Records of locating words and elements
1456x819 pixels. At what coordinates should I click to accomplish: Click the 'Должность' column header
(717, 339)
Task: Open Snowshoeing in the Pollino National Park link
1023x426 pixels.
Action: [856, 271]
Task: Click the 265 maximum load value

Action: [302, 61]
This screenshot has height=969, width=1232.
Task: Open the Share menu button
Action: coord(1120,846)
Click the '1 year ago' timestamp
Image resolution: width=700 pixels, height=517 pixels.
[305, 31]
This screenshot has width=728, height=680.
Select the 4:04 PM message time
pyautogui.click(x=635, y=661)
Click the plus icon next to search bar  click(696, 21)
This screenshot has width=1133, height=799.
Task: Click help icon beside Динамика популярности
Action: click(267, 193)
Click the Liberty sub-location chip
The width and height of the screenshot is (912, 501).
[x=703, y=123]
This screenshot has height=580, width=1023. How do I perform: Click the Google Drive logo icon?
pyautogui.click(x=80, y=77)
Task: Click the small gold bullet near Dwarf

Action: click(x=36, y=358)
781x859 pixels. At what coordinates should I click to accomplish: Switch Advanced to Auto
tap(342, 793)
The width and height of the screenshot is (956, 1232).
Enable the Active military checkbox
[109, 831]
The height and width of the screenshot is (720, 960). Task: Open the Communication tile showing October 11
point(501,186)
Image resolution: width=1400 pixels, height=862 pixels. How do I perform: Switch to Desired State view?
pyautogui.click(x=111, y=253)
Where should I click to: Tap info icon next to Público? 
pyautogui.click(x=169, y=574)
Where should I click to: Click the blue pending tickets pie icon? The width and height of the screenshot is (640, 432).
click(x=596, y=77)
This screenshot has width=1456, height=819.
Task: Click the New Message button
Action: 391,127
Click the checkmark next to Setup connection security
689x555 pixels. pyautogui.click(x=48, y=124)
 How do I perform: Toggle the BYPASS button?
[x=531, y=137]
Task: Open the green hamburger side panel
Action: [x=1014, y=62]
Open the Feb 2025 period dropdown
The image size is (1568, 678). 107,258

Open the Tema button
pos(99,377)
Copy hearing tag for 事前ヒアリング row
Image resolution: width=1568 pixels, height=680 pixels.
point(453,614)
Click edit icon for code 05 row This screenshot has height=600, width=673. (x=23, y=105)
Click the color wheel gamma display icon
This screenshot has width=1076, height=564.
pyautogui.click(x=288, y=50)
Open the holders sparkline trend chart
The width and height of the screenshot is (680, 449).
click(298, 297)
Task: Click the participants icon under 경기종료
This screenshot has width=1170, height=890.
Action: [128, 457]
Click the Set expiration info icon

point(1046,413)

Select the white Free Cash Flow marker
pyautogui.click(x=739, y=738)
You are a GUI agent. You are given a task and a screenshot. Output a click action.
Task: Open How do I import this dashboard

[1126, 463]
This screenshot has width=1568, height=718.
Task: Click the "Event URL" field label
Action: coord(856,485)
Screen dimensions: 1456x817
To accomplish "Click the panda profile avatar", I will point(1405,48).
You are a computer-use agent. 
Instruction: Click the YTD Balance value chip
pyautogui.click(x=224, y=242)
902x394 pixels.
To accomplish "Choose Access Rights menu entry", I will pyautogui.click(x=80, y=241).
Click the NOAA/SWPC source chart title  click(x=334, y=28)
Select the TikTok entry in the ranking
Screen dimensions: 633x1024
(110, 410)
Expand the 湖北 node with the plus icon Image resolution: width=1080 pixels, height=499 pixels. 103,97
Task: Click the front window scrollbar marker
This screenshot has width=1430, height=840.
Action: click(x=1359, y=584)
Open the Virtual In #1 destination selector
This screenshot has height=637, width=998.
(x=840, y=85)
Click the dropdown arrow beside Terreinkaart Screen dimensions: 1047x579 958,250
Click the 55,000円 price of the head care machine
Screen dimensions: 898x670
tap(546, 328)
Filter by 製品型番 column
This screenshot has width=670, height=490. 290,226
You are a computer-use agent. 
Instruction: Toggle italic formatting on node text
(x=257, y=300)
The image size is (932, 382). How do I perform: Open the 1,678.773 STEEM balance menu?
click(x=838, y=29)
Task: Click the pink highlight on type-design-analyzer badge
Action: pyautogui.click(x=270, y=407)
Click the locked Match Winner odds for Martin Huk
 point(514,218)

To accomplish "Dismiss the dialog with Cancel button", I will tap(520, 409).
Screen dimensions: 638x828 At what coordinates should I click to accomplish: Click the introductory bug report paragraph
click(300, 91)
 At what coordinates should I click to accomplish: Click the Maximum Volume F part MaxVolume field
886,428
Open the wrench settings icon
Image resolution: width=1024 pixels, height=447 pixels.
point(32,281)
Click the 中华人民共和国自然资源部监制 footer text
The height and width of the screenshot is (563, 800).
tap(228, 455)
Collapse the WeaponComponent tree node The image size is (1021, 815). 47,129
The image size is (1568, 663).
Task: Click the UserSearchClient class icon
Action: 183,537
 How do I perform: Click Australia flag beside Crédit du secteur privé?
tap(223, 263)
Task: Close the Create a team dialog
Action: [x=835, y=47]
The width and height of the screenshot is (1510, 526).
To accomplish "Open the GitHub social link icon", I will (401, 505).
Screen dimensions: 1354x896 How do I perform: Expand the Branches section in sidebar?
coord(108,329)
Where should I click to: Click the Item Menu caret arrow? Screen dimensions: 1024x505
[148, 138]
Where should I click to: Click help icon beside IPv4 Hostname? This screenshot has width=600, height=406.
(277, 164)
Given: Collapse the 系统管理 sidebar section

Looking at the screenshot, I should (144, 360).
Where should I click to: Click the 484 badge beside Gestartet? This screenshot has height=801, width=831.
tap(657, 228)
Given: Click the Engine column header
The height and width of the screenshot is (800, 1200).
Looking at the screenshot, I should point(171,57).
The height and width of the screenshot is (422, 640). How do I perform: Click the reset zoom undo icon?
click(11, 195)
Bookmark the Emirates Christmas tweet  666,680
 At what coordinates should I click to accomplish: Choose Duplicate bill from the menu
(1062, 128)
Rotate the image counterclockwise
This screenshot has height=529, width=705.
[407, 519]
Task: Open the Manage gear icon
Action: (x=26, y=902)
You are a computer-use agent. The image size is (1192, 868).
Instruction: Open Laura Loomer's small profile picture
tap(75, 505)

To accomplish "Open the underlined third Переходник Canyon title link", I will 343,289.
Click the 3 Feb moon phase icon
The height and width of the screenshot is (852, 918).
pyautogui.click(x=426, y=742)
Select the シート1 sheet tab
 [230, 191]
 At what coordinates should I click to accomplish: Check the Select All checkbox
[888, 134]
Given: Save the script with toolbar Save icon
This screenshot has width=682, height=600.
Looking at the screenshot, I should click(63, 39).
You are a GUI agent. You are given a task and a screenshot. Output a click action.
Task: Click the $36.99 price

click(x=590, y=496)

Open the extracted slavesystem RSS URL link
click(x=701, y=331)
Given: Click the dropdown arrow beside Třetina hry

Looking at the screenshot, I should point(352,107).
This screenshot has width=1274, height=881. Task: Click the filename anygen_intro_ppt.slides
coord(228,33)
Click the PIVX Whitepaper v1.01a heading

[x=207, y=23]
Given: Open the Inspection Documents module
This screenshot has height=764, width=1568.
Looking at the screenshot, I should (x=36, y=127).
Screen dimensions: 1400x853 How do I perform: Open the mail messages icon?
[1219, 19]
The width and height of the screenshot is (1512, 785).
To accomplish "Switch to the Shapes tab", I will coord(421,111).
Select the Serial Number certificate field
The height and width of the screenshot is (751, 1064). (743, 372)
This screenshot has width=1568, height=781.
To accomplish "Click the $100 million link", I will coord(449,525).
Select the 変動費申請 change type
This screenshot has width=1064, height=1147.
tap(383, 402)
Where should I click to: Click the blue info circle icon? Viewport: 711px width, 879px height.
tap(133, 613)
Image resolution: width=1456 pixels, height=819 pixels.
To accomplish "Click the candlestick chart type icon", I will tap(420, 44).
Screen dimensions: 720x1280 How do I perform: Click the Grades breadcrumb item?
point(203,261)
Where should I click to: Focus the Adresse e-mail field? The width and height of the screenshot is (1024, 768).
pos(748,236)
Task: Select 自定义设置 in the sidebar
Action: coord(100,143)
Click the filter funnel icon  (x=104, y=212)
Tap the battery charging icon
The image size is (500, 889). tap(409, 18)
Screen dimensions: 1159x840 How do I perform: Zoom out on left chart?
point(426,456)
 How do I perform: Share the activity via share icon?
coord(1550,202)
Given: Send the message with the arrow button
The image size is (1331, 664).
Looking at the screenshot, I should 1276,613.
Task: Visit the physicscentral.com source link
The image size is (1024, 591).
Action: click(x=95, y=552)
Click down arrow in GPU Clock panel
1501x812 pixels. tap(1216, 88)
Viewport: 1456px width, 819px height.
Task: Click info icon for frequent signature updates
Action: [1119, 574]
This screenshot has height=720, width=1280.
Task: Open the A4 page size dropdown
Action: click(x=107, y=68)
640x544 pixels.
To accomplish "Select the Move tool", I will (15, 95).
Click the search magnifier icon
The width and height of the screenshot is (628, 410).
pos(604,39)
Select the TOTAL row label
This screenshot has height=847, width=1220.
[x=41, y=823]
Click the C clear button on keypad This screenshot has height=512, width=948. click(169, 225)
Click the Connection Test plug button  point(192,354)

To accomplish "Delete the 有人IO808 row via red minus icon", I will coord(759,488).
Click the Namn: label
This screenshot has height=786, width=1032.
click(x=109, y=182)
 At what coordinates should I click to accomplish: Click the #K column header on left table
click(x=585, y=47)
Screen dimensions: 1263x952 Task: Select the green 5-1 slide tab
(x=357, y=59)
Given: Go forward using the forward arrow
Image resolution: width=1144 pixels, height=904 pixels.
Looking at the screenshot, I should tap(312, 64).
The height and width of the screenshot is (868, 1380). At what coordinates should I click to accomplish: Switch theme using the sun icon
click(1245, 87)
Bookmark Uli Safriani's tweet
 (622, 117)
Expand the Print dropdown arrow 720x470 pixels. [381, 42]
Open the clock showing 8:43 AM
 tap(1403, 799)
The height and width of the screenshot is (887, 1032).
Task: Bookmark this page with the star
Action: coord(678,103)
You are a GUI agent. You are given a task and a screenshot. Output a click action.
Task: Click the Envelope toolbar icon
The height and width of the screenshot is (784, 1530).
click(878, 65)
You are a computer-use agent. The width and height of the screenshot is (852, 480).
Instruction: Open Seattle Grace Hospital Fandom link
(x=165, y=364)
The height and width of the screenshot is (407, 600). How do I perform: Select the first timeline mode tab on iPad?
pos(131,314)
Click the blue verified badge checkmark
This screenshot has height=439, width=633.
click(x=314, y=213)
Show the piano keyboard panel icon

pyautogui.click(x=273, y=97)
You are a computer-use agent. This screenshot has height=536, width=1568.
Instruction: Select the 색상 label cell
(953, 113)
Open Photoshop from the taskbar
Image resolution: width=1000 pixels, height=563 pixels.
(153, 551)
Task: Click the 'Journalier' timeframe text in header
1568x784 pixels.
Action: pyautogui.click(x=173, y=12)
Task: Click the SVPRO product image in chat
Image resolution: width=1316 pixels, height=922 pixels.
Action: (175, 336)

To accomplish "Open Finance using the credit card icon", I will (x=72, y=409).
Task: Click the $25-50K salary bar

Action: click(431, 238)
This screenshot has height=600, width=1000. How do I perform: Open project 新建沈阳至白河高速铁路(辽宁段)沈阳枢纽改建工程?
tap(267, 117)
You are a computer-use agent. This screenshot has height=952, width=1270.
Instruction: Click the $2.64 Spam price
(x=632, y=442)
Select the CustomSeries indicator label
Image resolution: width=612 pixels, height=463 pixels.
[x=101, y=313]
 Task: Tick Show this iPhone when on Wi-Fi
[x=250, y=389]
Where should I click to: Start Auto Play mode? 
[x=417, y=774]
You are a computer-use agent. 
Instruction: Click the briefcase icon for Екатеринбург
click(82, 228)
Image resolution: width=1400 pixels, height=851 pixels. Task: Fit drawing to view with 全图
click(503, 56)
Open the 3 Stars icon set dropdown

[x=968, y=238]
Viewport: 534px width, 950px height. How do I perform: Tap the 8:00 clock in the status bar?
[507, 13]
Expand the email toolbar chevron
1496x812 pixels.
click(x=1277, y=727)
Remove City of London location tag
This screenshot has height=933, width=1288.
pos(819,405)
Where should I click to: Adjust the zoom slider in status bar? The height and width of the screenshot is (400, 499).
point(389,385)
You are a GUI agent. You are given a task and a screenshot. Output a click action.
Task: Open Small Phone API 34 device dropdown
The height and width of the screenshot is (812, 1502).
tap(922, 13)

**Directions:**
Please copy the rows above word for word, everything from the line containing "Copy hearing tag for 事前ヒアリング row" down to the line containing "(x=257, y=300)", including both of those lines.

**Task output:**
Copy hearing tag for 事前ヒアリング row
Image resolution: width=1568 pixels, height=680 pixels.
point(453,614)
Click edit icon for code 05 row This screenshot has height=600, width=673. (x=23, y=105)
Click the color wheel gamma display icon
This screenshot has width=1076, height=564.
pyautogui.click(x=288, y=50)
Open the holders sparkline trend chart
The width and height of the screenshot is (680, 449).
click(298, 297)
Task: Click the participants icon under 경기종료
This screenshot has width=1170, height=890.
Action: [128, 457]
Click the Set expiration info icon

point(1046,413)

Select the white Free Cash Flow marker
pyautogui.click(x=739, y=738)
You are a GUI agent. You are given a task and a screenshot. Output a click action.
Task: Open How do I import this dashboard

[1126, 463]
This screenshot has width=1568, height=718.
Task: Click the "Event URL" field label
Action: coord(856,485)
Screen dimensions: 1456x817
To accomplish "Click the panda profile avatar", I will point(1405,48).
You are a computer-use agent. 
Instruction: Click the YTD Balance value chip
pyautogui.click(x=224, y=242)
902x394 pixels.
To accomplish "Choose Access Rights menu entry", I will pyautogui.click(x=80, y=241).
Click the NOAA/SWPC source chart title  click(x=334, y=28)
Select the TikTok entry in the ranking
Screen dimensions: 633x1024
(110, 410)
Expand the 湖北 node with the plus icon Image resolution: width=1080 pixels, height=499 pixels. 103,97
Task: Click the front window scrollbar marker
This screenshot has width=1430, height=840.
Action: click(x=1359, y=584)
Open the Virtual In #1 destination selector
This screenshot has height=637, width=998.
(x=840, y=85)
Click the dropdown arrow beside Terreinkaart Screen dimensions: 1047x579 958,250
Click the 55,000円 price of the head care machine
Screen dimensions: 898x670
tap(546, 328)
Filter by 製品型番 column
This screenshot has width=670, height=490. 290,226
You are a computer-use agent. 
Instruction: Toggle italic formatting on node text
(x=257, y=300)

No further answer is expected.